A core piece of the Affordable Care Act—subsidies—have been upheld by the Supreme Court, which failed to upend the law with its ruling as many had hoped.
In a ruling brought down June 25, the Supreme Court of the United States (SCOTUS) in a 6-3 decision upheld one of the central parts of President Barack Obama’s Affordable Care Act (ACA), also known as ObamaCare—subsidies.
Those in opposition to the ACA had argued that the federal government should not be allowed to continue providing subsidies to individuals living in states without their own health insurance exchanges.
The ruling by SCOTUS affirms that ACA can authorize federal tax credits for eligible Americans living, not only in states with their own exchanges, but also in the 34 states with federal marketplaces, according to a report by CNN.

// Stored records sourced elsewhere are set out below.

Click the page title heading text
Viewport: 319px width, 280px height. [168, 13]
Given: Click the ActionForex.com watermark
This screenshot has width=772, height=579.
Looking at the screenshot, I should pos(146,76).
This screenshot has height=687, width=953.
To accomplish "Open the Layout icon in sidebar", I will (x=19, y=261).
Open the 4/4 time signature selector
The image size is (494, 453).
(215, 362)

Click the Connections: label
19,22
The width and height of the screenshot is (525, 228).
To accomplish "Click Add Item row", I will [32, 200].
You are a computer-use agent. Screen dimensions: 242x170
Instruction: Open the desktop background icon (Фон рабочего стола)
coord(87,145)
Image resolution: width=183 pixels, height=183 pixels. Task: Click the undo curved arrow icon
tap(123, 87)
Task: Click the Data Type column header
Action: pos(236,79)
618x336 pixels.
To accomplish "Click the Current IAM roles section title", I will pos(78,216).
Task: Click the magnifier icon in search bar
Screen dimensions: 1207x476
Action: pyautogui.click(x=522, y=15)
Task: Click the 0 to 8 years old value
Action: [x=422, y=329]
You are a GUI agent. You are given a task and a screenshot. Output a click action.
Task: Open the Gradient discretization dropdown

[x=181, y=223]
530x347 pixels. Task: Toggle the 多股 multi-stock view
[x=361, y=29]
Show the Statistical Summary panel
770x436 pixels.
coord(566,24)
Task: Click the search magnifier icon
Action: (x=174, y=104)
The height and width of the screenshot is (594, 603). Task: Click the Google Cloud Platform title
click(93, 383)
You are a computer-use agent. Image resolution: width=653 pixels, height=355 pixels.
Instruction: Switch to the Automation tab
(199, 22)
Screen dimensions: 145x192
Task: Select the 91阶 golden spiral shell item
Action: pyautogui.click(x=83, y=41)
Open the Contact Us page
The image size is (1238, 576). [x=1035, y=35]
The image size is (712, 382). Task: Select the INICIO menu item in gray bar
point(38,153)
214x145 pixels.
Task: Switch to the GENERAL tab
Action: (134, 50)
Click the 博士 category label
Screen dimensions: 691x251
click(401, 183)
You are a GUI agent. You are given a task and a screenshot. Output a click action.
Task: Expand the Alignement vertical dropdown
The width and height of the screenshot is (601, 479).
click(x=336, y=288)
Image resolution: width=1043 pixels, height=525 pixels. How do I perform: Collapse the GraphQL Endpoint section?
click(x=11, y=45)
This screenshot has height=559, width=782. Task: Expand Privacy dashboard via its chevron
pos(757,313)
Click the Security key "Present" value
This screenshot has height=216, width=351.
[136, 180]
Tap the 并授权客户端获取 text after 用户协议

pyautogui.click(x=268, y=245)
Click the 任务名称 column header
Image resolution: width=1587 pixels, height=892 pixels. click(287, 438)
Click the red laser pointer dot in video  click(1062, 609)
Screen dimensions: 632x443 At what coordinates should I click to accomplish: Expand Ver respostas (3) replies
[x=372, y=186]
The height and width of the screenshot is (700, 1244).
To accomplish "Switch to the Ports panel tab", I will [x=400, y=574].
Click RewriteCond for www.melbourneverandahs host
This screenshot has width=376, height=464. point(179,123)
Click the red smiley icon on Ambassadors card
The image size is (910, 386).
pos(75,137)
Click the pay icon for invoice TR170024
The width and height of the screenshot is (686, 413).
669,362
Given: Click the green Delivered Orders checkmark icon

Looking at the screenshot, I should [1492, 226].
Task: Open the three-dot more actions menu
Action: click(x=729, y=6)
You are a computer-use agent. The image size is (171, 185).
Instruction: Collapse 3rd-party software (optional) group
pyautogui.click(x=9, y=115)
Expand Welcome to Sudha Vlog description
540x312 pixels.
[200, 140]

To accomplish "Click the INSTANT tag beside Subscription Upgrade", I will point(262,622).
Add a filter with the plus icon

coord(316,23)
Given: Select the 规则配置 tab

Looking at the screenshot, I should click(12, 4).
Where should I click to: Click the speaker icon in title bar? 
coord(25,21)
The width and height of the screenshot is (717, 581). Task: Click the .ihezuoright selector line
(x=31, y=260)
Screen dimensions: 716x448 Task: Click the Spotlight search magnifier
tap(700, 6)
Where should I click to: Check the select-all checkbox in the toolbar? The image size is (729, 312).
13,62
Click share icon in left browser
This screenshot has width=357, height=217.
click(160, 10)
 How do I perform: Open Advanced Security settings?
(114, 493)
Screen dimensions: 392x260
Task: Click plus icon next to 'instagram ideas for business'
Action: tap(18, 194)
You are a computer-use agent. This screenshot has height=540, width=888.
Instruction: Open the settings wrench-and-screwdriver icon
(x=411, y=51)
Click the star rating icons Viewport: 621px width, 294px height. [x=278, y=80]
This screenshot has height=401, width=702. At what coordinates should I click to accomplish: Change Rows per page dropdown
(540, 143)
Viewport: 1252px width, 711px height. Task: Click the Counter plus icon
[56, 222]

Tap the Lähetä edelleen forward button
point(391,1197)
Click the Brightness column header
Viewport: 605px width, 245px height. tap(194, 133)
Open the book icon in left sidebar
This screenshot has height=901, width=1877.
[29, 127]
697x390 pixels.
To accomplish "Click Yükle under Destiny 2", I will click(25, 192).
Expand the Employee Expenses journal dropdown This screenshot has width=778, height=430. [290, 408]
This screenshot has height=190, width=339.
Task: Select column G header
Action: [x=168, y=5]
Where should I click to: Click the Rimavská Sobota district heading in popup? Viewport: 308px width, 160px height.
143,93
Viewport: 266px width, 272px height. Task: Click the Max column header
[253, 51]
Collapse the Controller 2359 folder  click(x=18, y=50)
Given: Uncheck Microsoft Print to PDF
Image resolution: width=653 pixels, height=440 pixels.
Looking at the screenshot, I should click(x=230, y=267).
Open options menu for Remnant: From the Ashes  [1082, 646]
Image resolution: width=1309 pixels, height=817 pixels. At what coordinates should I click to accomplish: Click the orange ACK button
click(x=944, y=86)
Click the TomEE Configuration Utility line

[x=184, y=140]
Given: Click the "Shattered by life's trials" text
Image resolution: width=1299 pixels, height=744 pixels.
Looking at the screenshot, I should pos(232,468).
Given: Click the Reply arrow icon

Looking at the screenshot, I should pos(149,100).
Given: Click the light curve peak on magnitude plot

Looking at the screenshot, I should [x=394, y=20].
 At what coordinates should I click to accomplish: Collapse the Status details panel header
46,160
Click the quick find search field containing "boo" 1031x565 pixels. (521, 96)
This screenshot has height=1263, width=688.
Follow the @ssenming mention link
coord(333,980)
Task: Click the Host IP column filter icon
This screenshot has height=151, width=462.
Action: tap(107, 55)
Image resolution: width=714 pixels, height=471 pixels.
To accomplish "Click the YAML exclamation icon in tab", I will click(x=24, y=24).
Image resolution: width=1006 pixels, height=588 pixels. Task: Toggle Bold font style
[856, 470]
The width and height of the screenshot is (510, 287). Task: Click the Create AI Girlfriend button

The income-based subsidies or tax credits were imperative to the success of ACA, allowing health insurance to be more affordable and therefore accessible to more people. Ending subsidies for individuals in the 34 states that rely on exchanges run by the federal government would have dealt a potentially lethal blow to the law. Had the ruling gone in the other direction, it would have cut off subsidies to 6.4 million Americans, requiring a congressional fix or immediate action by the states.
“Five years ago, after nearly a century of talk, decades of trying, a year of bipartisan debate, we finally declared that in America, health care is not a privilege for a few but a right for all,” Obama said in a statement at the White House. “The Affordable Care Act is here to stay.”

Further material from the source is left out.